- **Document excerpt**
—————
Campus News

School of Ecology, River Basin Center office manager shares meaning in work

Wendy Paulsen serves as the office manager for the Odum School of Ecology and the River Basin Center. (Photo by Dorothy Kozlowski)

Wendy Paulsen likes that her work means something.

As the office manager for the Odum School of Ecology and the River Basin Center, she plays a role in making sure faculty members and researchers have what they need for their work on environmental issues.

“You hear and learn about what’s going on, and it makes you a little more passionate about what you’re doing. I find the research fascinating,” she said. “It’s very special to work in a place that has causes and effects on the planet. A lot of what they do here changes the world.”

Paulsen splits her time between the two locations—three days at the School of Ecology and two days at the River Basin Center. She’s the office manager at the center, and when she’s at the ecology building, she’s part of the school’s human resources team.

“You need an administrative machine behind the work. Faculty and researchers can’t do what they do unless we provide the services they need for that work,” she said. “That’s the satisfying part of my role.”
—————
- **Data extract**

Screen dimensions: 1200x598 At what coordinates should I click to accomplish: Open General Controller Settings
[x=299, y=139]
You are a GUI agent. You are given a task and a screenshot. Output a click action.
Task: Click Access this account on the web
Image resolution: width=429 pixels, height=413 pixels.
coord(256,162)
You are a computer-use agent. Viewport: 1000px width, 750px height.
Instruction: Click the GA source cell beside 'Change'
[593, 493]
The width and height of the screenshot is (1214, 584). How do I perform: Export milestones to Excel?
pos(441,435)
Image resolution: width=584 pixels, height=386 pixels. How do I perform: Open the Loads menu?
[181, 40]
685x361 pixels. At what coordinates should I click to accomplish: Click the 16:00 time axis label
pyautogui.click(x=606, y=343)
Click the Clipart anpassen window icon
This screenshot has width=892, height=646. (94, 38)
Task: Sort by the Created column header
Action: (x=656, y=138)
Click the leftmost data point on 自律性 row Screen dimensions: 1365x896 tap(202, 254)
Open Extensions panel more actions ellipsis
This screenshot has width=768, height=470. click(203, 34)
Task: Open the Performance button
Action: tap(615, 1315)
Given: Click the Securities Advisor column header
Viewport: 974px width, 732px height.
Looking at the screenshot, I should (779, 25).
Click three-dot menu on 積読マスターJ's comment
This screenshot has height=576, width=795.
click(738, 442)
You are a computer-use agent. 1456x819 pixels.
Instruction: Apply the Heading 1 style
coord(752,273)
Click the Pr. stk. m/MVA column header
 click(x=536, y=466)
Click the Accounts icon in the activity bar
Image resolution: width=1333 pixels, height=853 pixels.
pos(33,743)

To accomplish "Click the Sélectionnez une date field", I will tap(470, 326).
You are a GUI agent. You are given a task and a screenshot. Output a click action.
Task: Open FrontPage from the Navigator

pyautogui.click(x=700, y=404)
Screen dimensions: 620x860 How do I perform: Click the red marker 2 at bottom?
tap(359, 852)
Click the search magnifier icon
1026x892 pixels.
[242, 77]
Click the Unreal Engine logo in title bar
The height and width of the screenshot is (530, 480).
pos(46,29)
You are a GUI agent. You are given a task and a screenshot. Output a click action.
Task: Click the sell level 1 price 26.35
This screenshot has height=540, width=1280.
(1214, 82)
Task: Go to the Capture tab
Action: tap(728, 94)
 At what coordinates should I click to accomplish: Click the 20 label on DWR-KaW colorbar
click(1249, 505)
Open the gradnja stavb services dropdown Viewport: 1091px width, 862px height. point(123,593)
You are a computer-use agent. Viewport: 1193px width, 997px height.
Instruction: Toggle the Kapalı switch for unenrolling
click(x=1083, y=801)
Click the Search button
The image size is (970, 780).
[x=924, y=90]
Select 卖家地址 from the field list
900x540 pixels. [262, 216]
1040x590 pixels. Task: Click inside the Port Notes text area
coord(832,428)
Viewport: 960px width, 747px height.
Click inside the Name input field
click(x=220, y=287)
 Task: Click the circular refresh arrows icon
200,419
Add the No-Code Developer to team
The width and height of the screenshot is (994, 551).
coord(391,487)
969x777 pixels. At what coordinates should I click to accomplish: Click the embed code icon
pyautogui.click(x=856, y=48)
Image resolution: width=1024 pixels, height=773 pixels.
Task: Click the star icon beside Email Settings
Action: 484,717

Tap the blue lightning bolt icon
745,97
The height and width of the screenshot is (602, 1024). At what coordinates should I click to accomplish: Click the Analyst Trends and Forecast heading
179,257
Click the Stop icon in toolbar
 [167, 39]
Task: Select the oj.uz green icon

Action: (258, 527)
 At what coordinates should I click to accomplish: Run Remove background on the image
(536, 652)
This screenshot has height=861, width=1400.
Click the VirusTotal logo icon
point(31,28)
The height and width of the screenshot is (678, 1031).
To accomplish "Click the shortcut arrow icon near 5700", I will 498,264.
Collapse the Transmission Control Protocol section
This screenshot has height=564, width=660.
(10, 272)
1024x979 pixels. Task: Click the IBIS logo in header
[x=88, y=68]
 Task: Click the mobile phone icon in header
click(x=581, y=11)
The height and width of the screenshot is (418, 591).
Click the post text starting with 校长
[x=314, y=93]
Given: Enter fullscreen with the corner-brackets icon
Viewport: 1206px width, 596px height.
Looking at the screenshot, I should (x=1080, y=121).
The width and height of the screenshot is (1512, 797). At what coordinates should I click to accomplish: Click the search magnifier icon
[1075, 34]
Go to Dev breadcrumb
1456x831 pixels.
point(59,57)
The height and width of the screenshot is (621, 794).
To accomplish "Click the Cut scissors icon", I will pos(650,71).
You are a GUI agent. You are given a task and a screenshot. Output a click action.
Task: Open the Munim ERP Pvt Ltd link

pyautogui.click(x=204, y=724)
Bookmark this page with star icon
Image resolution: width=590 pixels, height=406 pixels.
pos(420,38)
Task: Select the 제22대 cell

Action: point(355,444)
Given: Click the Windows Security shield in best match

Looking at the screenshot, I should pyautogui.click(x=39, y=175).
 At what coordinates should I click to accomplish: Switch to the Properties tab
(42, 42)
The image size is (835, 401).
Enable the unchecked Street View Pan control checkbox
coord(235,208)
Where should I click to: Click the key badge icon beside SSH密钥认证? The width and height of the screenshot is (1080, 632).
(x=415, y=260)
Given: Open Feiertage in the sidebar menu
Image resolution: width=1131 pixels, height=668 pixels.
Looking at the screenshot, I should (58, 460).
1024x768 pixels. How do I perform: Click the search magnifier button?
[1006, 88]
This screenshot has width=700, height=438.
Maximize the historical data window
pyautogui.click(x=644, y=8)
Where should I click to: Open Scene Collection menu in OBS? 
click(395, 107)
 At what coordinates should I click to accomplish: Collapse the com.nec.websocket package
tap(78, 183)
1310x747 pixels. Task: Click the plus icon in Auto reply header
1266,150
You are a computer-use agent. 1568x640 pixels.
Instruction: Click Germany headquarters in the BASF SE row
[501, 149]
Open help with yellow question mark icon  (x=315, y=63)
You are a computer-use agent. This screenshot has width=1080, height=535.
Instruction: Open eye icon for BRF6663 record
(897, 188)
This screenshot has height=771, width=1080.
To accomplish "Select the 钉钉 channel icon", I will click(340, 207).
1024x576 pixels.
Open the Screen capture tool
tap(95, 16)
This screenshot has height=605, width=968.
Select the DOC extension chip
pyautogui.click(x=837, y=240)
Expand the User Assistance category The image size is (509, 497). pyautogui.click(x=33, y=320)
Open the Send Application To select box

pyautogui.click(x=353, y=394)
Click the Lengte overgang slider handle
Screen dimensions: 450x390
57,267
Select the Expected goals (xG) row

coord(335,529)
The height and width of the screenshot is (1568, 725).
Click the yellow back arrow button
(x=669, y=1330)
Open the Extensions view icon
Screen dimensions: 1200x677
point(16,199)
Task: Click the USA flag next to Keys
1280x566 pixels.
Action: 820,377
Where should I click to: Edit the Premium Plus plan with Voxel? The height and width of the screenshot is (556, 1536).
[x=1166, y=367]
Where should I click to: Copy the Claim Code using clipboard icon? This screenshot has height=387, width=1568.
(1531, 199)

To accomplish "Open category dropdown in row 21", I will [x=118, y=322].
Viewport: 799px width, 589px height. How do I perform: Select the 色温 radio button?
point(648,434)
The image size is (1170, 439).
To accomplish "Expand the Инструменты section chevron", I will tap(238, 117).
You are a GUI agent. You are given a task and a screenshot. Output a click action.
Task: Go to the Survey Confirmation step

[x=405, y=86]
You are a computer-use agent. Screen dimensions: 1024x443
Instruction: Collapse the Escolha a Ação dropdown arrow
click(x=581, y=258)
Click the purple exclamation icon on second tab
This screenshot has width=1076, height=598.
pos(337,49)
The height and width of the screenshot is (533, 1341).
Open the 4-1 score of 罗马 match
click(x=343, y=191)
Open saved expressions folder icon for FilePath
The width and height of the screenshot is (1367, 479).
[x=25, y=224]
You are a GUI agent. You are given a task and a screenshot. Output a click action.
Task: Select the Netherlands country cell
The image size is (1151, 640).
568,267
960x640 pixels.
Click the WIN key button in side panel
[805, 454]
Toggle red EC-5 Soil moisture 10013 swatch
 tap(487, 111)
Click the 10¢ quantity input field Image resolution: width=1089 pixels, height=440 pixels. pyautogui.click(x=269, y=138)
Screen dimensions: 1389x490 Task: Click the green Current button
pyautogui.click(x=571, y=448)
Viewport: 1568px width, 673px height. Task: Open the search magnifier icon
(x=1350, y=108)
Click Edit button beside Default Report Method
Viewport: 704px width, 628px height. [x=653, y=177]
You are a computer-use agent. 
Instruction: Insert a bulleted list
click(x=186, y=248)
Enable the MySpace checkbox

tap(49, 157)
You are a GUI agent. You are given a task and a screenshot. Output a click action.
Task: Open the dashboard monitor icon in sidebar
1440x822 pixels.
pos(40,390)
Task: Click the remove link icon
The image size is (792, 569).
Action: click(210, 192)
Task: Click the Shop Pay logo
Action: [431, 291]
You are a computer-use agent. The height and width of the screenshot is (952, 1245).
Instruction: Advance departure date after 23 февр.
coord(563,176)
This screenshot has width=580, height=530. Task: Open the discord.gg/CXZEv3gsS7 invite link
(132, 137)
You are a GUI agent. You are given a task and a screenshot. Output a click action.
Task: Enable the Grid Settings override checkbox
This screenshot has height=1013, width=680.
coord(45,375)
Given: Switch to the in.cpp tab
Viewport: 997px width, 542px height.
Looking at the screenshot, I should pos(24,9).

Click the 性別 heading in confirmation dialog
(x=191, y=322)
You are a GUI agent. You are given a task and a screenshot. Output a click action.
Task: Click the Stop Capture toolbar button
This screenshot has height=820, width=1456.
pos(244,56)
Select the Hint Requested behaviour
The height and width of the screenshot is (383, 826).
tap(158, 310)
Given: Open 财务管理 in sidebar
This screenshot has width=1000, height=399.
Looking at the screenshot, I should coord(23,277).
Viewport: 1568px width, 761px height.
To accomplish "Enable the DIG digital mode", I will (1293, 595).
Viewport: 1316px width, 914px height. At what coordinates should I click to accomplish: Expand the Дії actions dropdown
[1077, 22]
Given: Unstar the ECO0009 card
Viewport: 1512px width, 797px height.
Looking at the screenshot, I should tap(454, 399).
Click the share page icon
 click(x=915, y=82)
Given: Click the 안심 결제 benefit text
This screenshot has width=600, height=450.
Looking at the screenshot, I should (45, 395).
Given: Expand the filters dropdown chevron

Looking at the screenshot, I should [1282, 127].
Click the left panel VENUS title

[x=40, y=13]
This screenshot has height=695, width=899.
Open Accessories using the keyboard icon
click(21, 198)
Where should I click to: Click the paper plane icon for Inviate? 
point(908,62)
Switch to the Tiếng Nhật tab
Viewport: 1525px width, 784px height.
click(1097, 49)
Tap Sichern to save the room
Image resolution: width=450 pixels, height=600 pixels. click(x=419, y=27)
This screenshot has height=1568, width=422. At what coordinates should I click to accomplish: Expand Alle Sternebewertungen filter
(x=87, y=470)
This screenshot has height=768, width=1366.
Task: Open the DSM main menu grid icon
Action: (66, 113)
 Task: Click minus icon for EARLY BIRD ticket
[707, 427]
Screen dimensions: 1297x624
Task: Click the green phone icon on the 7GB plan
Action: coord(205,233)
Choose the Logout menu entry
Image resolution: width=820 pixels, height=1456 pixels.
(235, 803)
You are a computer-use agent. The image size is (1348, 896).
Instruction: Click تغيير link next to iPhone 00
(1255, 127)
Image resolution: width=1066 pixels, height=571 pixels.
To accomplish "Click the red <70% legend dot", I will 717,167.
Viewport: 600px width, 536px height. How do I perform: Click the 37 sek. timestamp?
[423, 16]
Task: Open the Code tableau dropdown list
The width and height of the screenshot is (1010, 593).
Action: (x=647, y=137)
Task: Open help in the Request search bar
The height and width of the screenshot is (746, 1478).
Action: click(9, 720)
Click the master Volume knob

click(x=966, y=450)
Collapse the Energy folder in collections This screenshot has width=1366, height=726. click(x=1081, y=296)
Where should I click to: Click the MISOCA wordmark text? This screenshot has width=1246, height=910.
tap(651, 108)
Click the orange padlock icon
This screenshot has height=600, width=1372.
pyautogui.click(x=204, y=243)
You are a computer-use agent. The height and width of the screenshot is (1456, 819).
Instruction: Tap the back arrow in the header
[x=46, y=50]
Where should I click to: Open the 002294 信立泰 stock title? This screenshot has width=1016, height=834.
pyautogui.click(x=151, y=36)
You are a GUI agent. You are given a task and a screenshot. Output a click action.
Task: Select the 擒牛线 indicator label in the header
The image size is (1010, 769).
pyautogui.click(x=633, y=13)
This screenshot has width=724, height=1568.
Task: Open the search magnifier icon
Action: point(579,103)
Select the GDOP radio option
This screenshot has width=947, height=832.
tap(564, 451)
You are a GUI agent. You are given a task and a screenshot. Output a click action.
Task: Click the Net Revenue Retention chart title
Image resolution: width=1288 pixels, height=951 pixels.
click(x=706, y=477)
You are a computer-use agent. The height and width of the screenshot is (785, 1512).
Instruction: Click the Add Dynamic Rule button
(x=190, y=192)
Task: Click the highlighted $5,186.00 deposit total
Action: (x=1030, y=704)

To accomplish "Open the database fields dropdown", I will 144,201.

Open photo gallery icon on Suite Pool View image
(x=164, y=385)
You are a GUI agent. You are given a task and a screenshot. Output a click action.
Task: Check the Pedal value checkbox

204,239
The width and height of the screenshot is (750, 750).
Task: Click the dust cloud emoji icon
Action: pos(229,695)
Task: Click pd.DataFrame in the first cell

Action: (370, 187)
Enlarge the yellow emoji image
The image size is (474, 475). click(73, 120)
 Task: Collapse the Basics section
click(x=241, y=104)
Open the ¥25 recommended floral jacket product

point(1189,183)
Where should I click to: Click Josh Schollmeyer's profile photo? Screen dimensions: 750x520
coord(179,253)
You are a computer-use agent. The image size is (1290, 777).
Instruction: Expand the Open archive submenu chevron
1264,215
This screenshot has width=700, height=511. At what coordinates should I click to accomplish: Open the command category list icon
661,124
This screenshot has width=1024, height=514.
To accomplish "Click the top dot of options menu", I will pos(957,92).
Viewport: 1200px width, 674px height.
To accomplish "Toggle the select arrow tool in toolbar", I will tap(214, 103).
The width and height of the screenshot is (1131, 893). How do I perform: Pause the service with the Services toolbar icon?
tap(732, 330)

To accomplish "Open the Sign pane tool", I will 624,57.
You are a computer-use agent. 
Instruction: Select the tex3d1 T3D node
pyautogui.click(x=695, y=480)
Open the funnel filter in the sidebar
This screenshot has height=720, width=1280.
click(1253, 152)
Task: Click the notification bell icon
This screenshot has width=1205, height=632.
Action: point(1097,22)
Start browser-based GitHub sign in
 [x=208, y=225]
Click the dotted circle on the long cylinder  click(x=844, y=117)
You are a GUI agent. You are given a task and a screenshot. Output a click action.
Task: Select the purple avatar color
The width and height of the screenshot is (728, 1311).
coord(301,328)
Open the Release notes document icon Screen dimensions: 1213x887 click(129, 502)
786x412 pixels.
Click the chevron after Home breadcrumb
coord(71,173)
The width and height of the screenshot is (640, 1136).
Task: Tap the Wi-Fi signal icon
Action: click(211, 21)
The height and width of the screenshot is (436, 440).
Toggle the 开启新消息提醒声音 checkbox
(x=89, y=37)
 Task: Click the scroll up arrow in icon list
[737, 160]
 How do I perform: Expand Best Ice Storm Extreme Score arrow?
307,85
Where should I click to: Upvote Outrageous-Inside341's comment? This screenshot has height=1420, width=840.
—————
- **What is required**
Continue the campus news profile of the office manager for the Odum School of Ecology and the River Basin Center, picking up after its final sentence.

- **Exercise answer**
Paulsen and her husband, Peter, moved here from New Jersey to be close to their daughter, son-in-law and two grandchildren. She did human resources recruiting and was a program coordinator for the New Jersey State Library. Prior to that, they lived in Chicago. She also worked as a substitute art teacher before working as a human resources coordinator.

“I’ve always lved working in education,” she said. “At the university level, it is exciting to be a part of an environment where young adults are exploring their educational opportunities and career paths. I work with graduate students, and it is inspiring to hear them talk with their advisors regarding their research and to hear their advisors challenge the students thought processes and ideas. Everyone is still learning, and that inspires me every day to be open to new concepts.”

Paulsen has an Associate of Arts degree in graphic design and took classes toward a Bachelor of Arts degree in fine art. Before working in human resources, she was a methods and procedures analyst and owned a desktop publishing company with her husband.

She still uses those creative skills to French knit, draw in colored pencils, paint and make jewelry. She has a studio at her home where she creates pieces to give to friends and family and paints with her grandchildren—specifically pieces for a Christmas village.

Paulsen was diagnosed with Parkinson’s disease, a progressive nervous system disorder that affects movement, three years ago after a knee replacement. Her condition was underlying but was triggered by the surgery.

In the two years after her diagnosis, she realized that she didn’t know any other women with Parkinson’s disease. She decided that rather than staying uninformed about her condition, she would start a closed Facebook group to help others through their diagnosis. It’s called Just Like You—PD Women, and it now has 27 members from various states and countries.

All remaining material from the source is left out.